--- START ---
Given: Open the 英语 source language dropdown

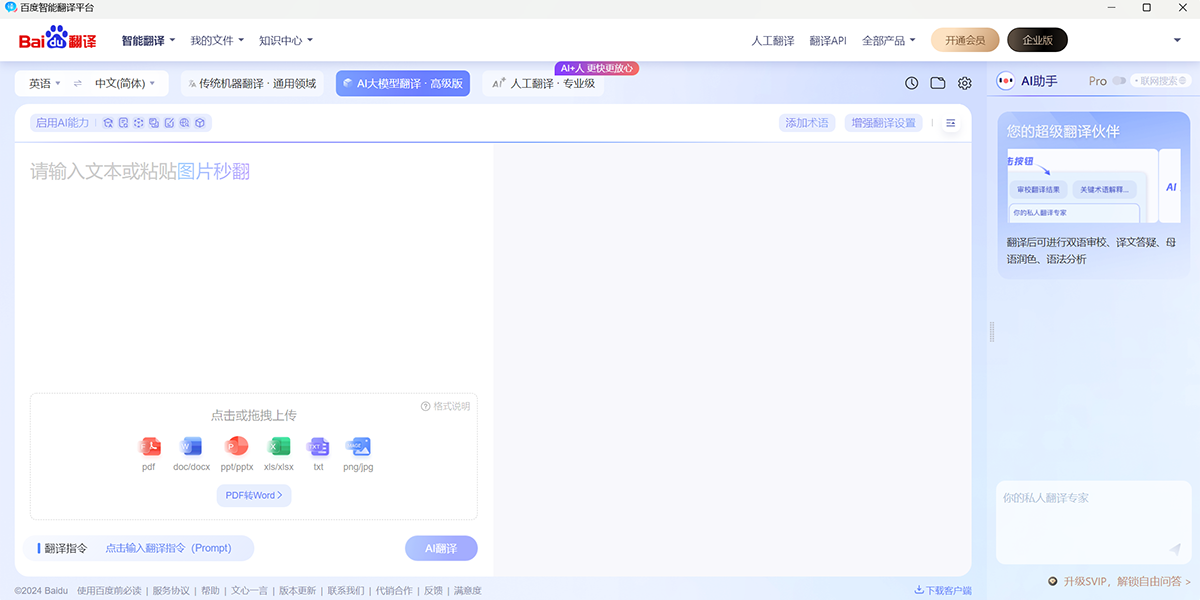Looking at the screenshot, I should (42, 83).
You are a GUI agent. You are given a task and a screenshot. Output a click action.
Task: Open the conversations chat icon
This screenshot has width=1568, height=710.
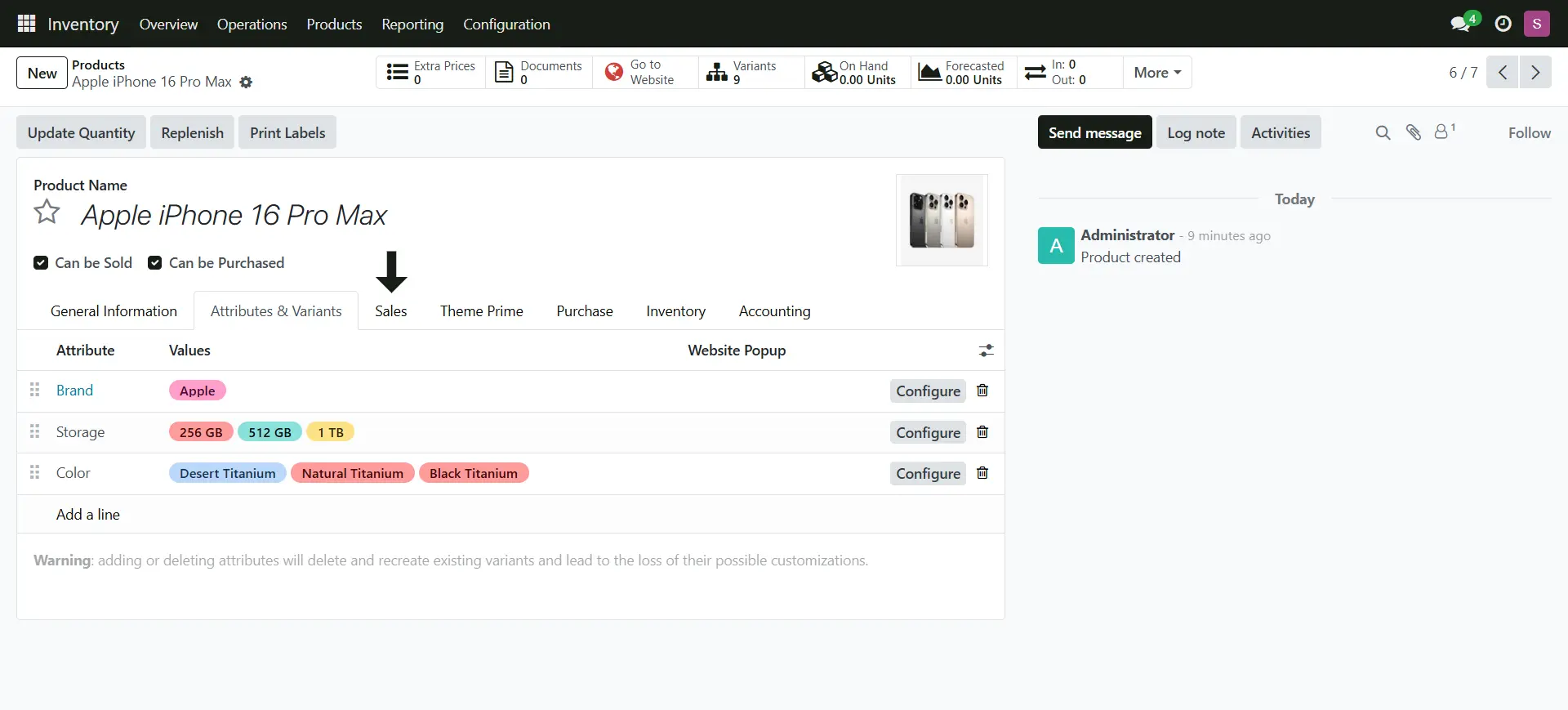1460,24
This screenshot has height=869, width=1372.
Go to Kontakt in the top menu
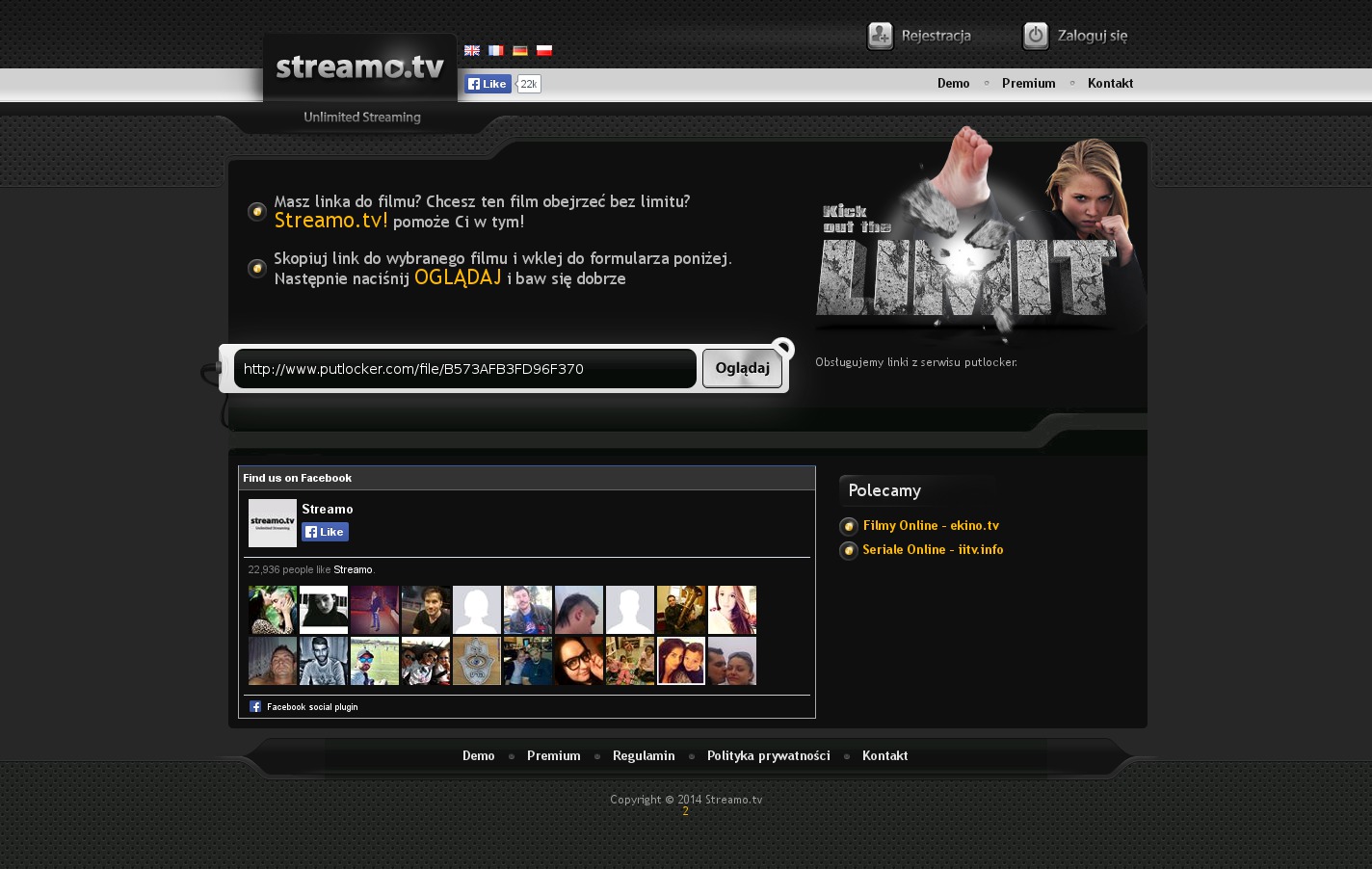[1110, 84]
--- END ---
Give all the entries again exactly, dropping each picture.

Given: Open the 英语 source language dropdown

Looking at the screenshot, I should (42, 83).
You are a GUI agent. You are given a task and a screenshot. Output a click action.
Task: Open the conversations chat icon
This screenshot has width=1568, height=710.
1460,24
This screenshot has height=869, width=1372.
Go to Kontakt in the top menu
[1110, 84]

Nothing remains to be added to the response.